§ Task objective: Give the entries as a JSON list of strings, one string per line and blank lines left out, starting at the very beginning of the entries and stopping after the line that contains "Looking at the". Leave the pictures out of the answer.

%%

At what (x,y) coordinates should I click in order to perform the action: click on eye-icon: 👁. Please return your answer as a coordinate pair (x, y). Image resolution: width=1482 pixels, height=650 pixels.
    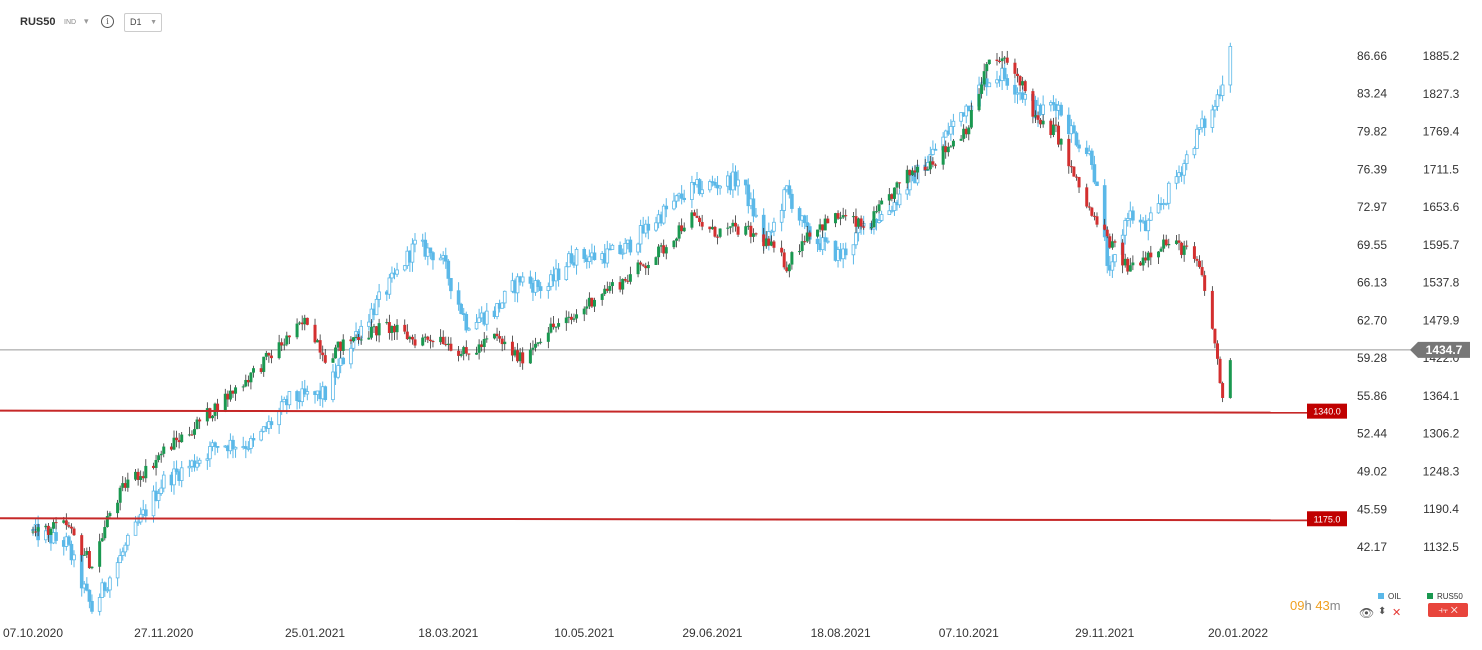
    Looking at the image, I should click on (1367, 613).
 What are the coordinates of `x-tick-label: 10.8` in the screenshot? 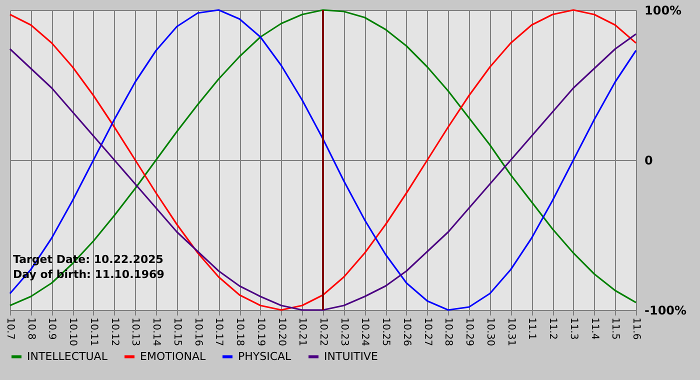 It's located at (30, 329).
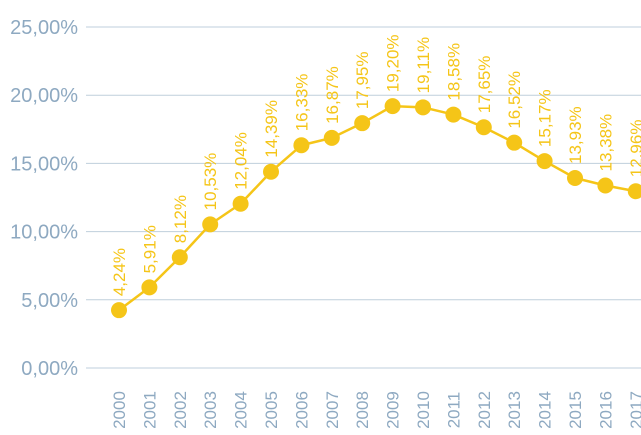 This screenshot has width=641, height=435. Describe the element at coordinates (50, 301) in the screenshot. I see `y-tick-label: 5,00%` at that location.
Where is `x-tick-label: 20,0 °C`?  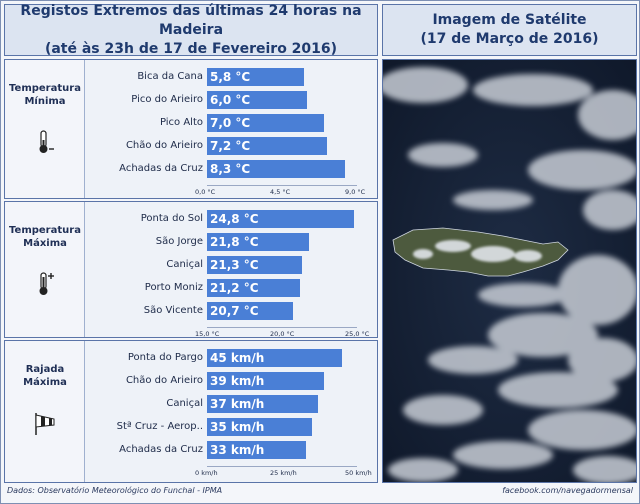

%%

§ Output for this exercise:
[
  "At what (x,y) coordinates should I click in order to perform the action: click on eye-icon: 👁. Please return your answer as a coordinate pair (x, y). Image resolution: width=1482 pixels, height=650 pixels.",
  "    Looking at the image, I should click on (1367, 613)."
]